### Saved data entries

###

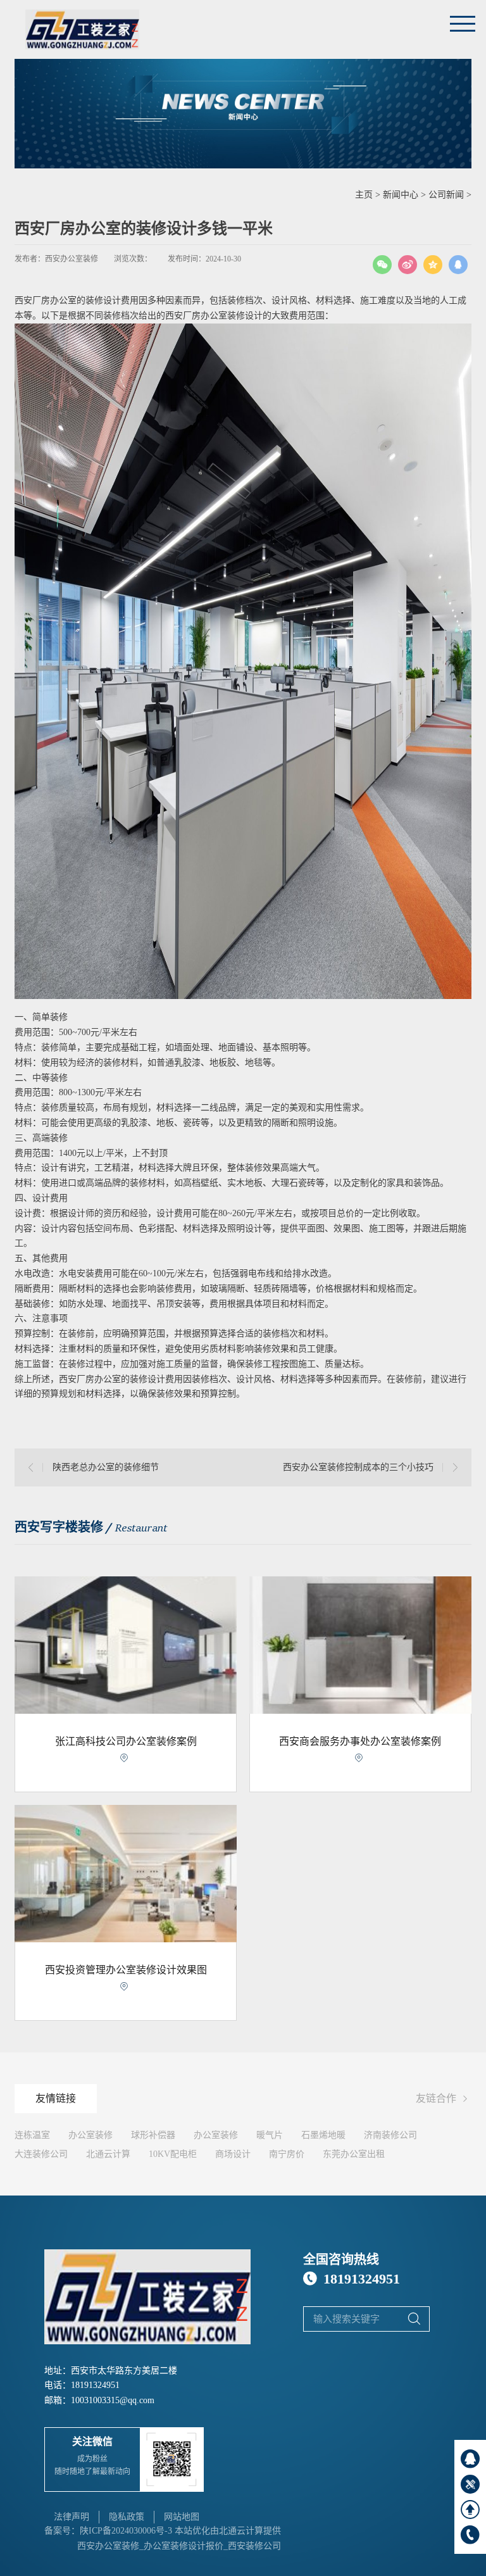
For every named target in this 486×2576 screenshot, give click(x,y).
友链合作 (443, 2099)
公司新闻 (446, 194)
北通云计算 (108, 2154)
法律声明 (71, 2517)
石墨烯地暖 (323, 2135)
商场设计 (233, 2154)
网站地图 (181, 2517)
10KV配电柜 (173, 2154)
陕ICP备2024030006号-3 (126, 2530)
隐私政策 (126, 2517)
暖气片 (269, 2135)
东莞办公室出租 (354, 2154)
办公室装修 (90, 2135)
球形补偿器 (153, 2135)
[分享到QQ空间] (432, 264)
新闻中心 (400, 194)
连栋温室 (32, 2135)
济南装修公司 (390, 2135)
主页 (364, 194)
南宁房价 (286, 2154)
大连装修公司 (41, 2154)
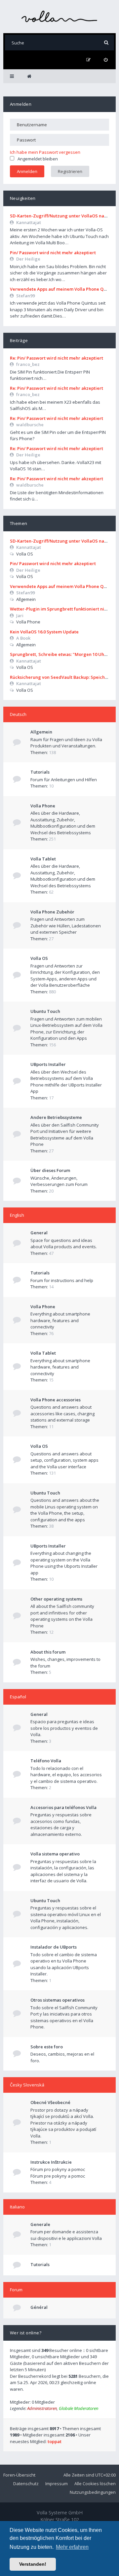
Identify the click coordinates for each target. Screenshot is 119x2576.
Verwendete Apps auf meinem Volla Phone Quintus (63, 289)
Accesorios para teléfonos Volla (63, 1807)
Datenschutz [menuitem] (26, 2484)
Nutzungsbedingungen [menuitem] (93, 2492)
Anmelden (20, 104)
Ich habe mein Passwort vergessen (45, 152)
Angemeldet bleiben (38, 159)
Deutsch (18, 714)
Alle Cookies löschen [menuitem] (95, 2484)
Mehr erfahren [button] (72, 2547)
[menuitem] (105, 60)
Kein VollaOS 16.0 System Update (44, 632)
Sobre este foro (46, 2047)
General (39, 1233)
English (17, 1215)
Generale (40, 2224)
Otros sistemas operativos (57, 2000)
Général (39, 2307)
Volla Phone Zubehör (52, 912)
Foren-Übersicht (19, 2475)
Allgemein (41, 732)
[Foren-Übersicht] (59, 16)
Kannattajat (28, 222)
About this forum (47, 1652)
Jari (19, 615)
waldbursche (30, 425)
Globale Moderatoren (78, 2408)
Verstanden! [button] (32, 2564)
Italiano (17, 2207)
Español (18, 1697)
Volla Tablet (43, 859)
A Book (23, 638)
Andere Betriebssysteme (56, 1117)
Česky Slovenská (27, 2085)
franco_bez (28, 364)
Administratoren (42, 2408)
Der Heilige (28, 259)
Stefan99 (25, 296)
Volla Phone (42, 806)
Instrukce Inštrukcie (51, 2162)
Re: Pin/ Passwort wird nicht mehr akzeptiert (56, 358)
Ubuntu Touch (45, 1011)
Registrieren (70, 171)
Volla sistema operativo (55, 1854)
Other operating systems (56, 1599)
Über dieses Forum (50, 1170)
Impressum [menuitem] (56, 2484)
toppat (54, 2441)
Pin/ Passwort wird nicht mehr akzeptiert (53, 253)
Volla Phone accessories (55, 1400)
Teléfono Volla (45, 1761)
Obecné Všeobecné (50, 2102)
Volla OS (39, 958)
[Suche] (106, 42)
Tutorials (40, 772)
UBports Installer (48, 1064)
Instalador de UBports (53, 1947)
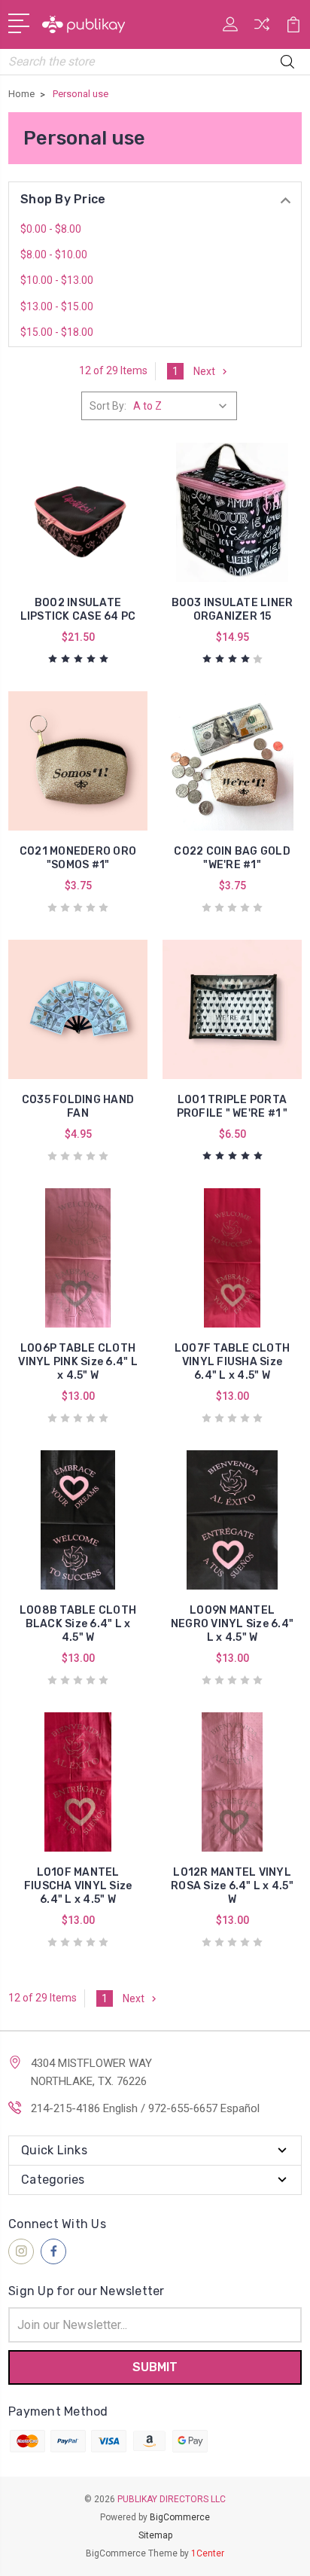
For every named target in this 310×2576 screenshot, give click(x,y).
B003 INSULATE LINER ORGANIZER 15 (232, 609)
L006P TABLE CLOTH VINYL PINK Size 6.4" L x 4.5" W (78, 1362)
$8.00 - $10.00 (53, 254)
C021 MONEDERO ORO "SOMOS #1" (78, 858)
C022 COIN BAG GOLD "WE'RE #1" (232, 858)
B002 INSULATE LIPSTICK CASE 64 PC (78, 609)
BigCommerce (180, 2517)
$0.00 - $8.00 (50, 229)
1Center (207, 2553)
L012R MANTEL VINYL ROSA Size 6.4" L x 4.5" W (232, 1886)
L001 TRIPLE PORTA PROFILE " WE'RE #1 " (232, 1106)
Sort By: (108, 406)
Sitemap (155, 2535)
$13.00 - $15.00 (56, 306)
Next (204, 371)
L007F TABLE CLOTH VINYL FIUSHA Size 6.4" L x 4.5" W (232, 1362)
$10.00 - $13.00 (56, 280)
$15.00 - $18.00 (56, 332)
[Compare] (262, 29)
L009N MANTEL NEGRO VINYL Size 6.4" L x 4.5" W (232, 1624)
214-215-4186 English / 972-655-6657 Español (145, 2108)
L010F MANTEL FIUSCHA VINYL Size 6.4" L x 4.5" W (78, 1886)
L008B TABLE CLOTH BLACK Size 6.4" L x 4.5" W (78, 1624)
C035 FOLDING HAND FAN (78, 1106)
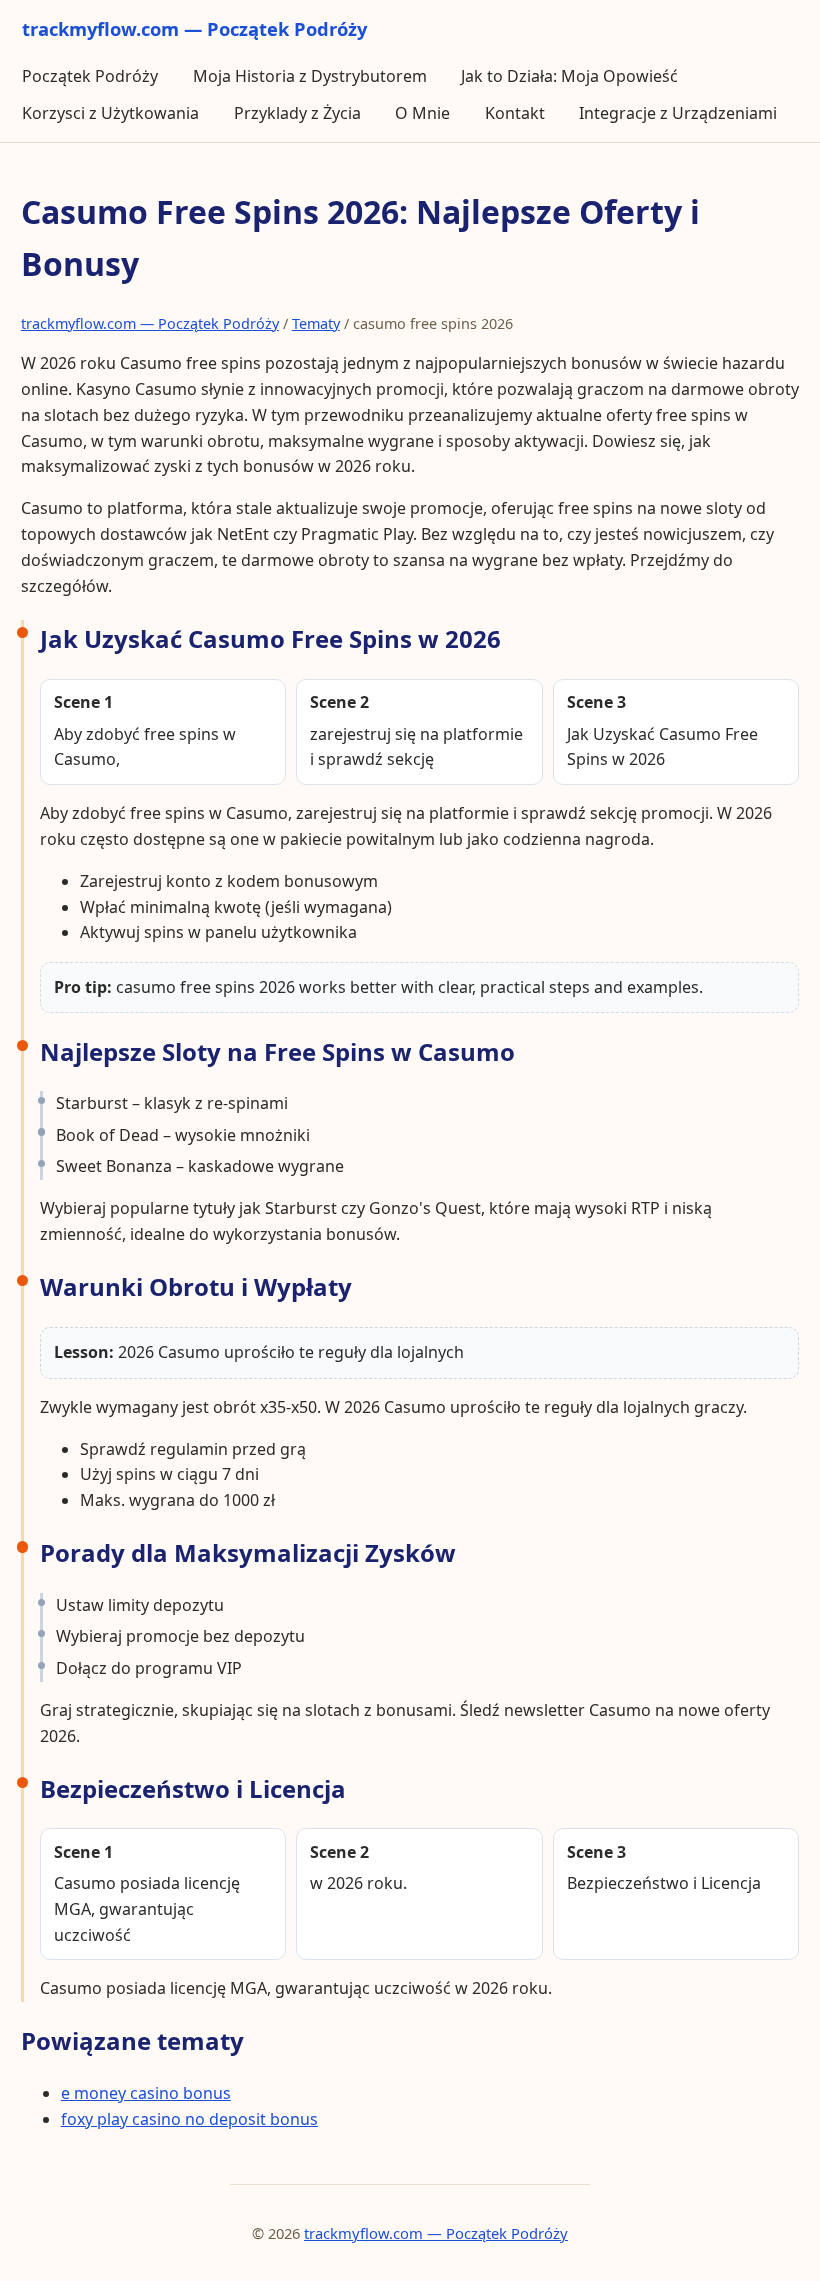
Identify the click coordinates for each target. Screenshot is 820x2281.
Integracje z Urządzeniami (678, 113)
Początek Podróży (90, 76)
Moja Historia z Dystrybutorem (310, 76)
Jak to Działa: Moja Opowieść (569, 76)
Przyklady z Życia (297, 113)
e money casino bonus (146, 2093)
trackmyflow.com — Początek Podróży (150, 323)
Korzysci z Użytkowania (110, 113)
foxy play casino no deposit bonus (189, 2119)
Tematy (316, 323)
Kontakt (515, 113)
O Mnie (422, 113)
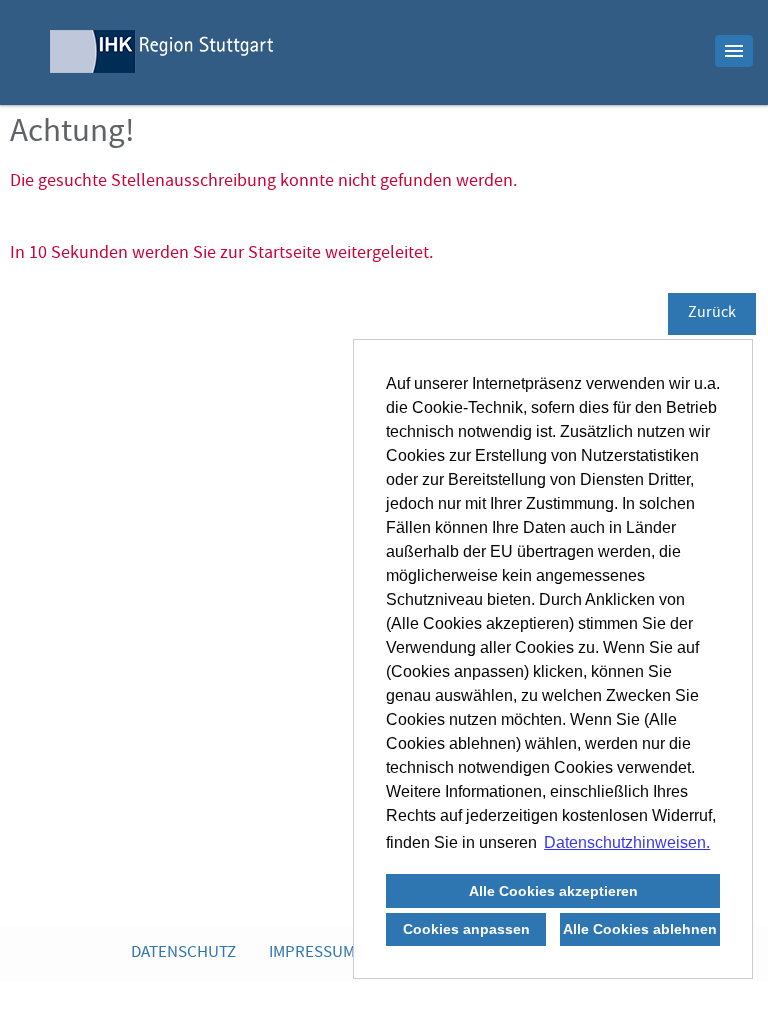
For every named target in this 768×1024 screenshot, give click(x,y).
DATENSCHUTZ (183, 953)
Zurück (712, 314)
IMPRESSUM (312, 953)
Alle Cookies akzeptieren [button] (553, 891)
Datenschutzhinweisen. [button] (627, 842)
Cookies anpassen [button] (466, 929)
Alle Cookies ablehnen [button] (640, 929)
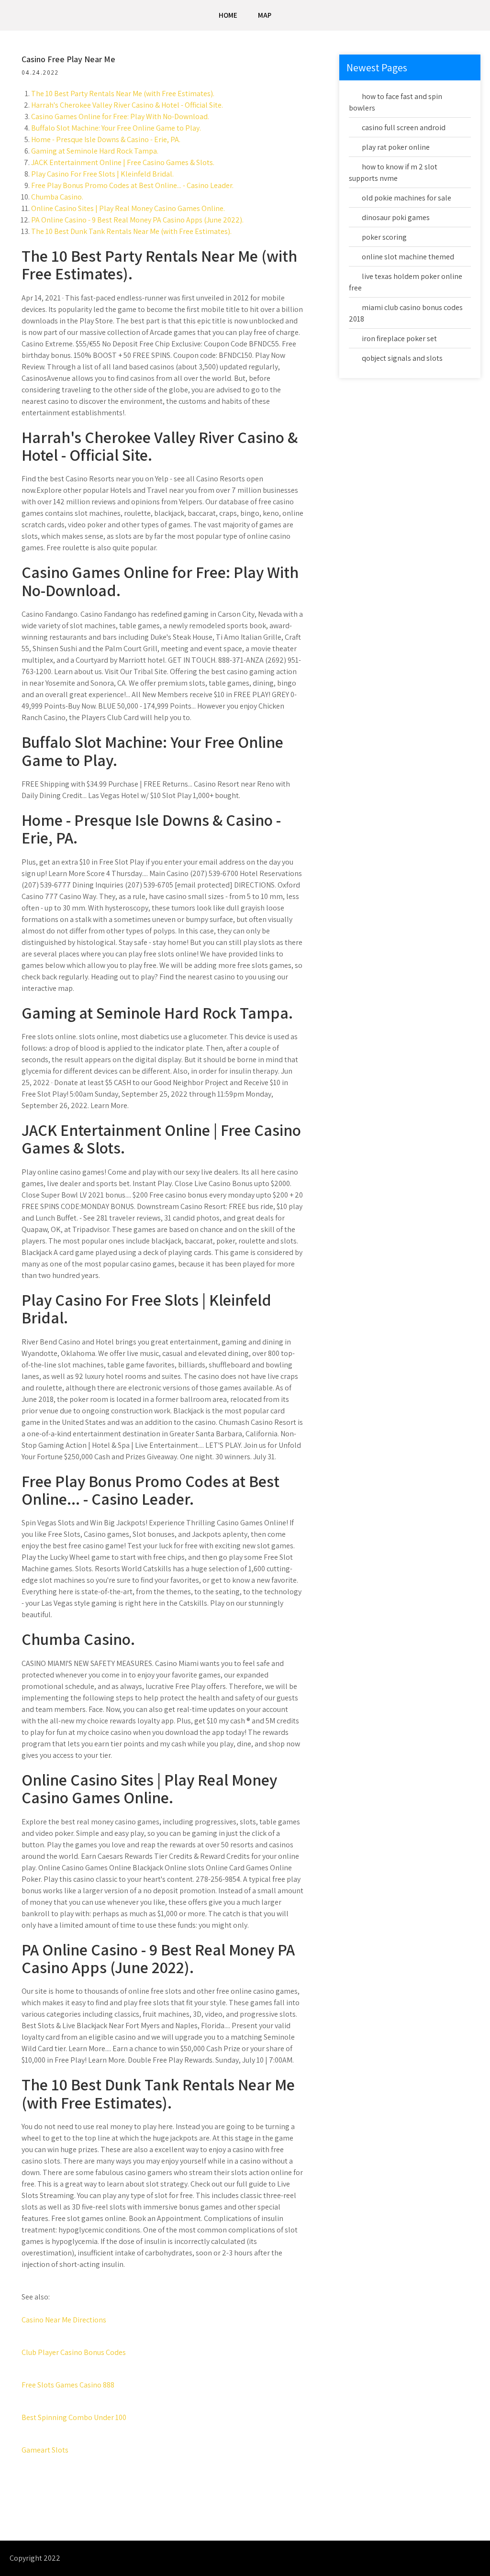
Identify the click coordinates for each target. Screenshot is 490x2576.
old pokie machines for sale (406, 198)
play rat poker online (396, 147)
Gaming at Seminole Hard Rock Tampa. (94, 151)
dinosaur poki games (396, 217)
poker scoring (384, 237)
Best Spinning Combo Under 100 (74, 2417)
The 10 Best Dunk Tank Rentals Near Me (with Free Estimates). (131, 231)
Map (264, 15)
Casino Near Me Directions (64, 2320)
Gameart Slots (45, 2450)
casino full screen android (403, 127)
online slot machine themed (408, 257)
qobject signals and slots (402, 358)
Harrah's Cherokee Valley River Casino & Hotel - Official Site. (127, 105)
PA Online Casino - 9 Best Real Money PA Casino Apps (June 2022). (137, 220)
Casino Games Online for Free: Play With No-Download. (120, 116)
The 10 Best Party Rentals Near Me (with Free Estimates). (122, 94)
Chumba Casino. (57, 197)
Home (228, 15)
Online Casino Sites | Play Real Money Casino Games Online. (128, 208)
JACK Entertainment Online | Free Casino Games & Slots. (122, 162)
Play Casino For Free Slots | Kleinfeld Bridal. (102, 174)
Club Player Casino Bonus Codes (74, 2352)
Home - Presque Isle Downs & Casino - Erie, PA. (105, 139)
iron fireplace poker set (399, 338)
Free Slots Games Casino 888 (68, 2385)
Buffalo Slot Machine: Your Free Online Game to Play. (116, 128)
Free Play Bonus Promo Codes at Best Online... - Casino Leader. (132, 185)
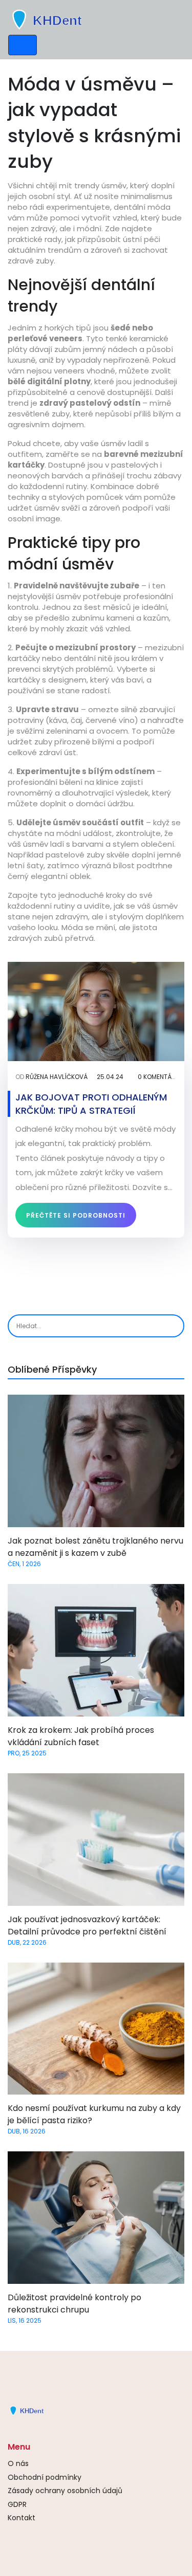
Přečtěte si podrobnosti (75, 1215)
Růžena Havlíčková (57, 1076)
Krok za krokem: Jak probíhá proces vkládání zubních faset (81, 1736)
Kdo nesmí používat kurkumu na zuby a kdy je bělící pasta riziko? (94, 2114)
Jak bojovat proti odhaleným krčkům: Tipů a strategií (91, 1103)
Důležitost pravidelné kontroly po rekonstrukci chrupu (74, 2304)
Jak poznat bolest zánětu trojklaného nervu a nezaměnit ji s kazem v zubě (95, 1547)
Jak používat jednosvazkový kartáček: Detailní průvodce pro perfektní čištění (87, 1925)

###

### EXERCISE OBJECTIVE
Leaving out the pictures, return exactly the lines from the one that contains "The 10 Best Party" through the last line of the records above, inclusive.

### ANSWER TO THIS EXERCISE
The 10 Best Party Rentals Near Me (with Free Estimates). (122, 94)
Chumba Casino. (57, 197)
Home (228, 15)
Online Casino Sites | Play Real Money Casino Games Online. (128, 208)
JACK Entertainment Online | Free Casino Games & Slots. (122, 162)
Play Casino For Free Slots | Kleinfeld Bridal. (102, 174)
Club Player Casino Bonus Codes (74, 2352)
Home - Presque Isle Downs & Casino - Erie, PA. (105, 139)
iron fireplace poker set (399, 338)
Free Slots Games Casino 888 (68, 2385)
Buffalo Slot Machine: Your Free Online Game to Play. (116, 128)
Free Play Bonus Promo Codes at Best Online... - Casino Leader. (132, 185)
Přečtěte si podrobnosti (75, 1215)
Růžena Havlíčková (57, 1076)
Krok za krokem: Jak probíhá proces vkládání zubních faset (81, 1736)
Kdo nesmí používat kurkumu na zuby a kdy je bělící pasta riziko? (94, 2114)
Jak bojovat proti odhaleným krčkům: Tipů a strategií (91, 1103)
Důležitost pravidelné kontroly po rekonstrukci chrupu (74, 2304)
Jak poznat bolest zánětu trojklaného nervu a nezaměnit ji s kazem v zubě (95, 1547)
Jak používat jednosvazkový kartáček: Detailní průvodce pro perfektní čištění (87, 1925)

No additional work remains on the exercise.